## WORK TASK
Show every line in the entries below where the word "left" appears.

Data records:
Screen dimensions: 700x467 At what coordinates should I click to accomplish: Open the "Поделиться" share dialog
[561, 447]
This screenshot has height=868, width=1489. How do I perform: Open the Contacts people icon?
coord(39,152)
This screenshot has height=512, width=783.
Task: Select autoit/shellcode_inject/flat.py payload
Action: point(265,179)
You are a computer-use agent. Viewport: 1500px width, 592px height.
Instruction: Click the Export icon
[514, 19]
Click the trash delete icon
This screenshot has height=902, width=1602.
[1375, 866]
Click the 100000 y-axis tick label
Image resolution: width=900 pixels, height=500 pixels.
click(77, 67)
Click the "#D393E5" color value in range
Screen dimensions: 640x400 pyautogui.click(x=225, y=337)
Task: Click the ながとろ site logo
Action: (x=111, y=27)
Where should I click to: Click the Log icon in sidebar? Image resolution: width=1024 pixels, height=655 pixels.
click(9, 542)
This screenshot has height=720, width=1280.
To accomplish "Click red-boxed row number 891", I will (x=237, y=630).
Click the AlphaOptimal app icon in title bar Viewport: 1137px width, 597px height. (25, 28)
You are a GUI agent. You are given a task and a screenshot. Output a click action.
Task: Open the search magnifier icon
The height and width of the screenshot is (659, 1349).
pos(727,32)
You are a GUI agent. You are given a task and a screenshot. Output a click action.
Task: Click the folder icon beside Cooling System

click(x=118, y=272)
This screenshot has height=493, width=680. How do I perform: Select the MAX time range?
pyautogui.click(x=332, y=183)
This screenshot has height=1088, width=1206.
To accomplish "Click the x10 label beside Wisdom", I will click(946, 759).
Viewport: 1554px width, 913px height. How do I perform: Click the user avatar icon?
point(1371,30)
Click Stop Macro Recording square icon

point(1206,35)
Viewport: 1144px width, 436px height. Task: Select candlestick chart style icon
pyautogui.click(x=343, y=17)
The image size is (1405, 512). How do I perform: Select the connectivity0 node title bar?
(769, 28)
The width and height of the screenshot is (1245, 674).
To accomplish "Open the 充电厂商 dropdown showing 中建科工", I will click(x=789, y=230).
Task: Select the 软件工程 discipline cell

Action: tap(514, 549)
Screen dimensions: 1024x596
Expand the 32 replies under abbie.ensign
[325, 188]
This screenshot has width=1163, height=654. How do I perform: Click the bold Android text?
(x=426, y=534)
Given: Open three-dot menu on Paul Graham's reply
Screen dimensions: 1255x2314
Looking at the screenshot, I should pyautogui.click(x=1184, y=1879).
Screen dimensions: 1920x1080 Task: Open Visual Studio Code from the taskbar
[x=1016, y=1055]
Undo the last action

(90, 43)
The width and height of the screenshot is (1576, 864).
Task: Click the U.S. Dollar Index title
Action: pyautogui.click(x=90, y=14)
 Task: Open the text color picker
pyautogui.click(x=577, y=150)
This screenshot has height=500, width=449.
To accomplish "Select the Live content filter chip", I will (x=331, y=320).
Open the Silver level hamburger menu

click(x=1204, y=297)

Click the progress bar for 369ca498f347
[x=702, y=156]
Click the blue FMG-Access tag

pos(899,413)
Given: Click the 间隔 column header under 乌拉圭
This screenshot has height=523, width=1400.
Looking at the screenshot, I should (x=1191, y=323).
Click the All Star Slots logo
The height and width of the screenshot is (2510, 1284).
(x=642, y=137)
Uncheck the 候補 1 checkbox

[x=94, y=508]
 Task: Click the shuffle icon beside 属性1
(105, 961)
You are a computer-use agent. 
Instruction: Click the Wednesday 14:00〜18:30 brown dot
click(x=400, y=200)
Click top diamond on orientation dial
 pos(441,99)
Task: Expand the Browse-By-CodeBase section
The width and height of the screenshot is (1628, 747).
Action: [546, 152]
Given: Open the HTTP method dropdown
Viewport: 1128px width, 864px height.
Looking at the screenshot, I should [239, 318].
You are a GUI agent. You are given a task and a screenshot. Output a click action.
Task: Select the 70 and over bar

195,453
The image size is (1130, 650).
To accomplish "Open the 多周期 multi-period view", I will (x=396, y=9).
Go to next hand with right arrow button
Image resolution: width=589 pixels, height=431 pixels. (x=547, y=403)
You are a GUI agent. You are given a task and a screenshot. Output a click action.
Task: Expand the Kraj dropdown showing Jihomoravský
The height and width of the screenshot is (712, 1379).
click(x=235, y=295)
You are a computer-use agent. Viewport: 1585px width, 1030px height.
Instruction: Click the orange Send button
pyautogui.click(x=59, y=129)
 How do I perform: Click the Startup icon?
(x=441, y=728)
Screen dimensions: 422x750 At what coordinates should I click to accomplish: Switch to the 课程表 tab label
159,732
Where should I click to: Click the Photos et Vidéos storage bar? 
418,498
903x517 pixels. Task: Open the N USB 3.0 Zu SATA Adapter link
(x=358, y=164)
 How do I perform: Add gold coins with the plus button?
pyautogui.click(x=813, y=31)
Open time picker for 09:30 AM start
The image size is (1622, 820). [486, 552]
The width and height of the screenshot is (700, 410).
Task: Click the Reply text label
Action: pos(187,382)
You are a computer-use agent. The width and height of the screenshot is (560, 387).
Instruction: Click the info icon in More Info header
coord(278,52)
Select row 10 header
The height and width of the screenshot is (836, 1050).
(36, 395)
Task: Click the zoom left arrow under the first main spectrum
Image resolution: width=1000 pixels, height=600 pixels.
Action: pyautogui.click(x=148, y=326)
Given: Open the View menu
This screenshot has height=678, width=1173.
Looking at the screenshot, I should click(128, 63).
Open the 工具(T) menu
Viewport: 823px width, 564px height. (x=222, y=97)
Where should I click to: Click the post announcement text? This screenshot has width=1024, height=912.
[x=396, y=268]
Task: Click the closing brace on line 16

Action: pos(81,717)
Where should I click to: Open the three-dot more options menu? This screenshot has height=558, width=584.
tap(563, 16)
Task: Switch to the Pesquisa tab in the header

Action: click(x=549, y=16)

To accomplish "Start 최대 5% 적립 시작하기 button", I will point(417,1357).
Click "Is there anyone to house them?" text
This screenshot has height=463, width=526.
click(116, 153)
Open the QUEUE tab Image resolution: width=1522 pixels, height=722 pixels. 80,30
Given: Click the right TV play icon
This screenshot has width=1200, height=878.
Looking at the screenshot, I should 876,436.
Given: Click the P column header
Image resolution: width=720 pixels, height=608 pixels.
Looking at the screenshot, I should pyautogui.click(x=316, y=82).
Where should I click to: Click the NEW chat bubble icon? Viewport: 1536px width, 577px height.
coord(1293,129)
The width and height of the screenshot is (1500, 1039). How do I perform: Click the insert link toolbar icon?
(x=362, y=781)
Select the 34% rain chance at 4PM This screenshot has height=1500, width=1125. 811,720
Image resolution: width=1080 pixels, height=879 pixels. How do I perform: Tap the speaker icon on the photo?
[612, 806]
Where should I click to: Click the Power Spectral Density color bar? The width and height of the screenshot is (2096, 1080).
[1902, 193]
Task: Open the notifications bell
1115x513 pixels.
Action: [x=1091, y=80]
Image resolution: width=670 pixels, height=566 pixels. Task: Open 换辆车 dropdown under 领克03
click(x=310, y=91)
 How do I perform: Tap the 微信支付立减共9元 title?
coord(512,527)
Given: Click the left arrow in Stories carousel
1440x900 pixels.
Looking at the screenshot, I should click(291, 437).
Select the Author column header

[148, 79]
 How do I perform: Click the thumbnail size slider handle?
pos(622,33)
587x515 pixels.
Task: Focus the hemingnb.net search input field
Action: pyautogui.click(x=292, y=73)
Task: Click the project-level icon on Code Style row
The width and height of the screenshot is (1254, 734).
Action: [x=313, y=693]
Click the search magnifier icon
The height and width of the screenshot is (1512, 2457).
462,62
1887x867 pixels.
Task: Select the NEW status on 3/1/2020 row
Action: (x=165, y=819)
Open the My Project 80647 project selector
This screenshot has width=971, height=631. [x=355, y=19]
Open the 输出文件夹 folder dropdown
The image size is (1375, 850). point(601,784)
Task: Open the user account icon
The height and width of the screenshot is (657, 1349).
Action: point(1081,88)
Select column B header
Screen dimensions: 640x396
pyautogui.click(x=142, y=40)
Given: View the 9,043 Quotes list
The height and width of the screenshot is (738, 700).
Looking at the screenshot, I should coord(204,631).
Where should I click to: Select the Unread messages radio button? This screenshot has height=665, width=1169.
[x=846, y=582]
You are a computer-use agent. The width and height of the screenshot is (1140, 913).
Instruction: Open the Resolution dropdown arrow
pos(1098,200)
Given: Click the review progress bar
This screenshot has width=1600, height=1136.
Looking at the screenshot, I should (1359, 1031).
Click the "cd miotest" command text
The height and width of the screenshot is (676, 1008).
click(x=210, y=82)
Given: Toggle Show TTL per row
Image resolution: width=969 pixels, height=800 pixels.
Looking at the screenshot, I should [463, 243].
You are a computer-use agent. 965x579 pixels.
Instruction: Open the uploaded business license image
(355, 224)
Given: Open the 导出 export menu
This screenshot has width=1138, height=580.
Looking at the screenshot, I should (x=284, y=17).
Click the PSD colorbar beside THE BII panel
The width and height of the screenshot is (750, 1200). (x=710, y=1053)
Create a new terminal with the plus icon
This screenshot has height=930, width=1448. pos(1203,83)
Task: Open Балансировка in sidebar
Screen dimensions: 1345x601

## ANSWER TO THE EXERCISE
Task: Click the zoom left arrow under the first main spectrum
Given: Click the left arrow in Stories carousel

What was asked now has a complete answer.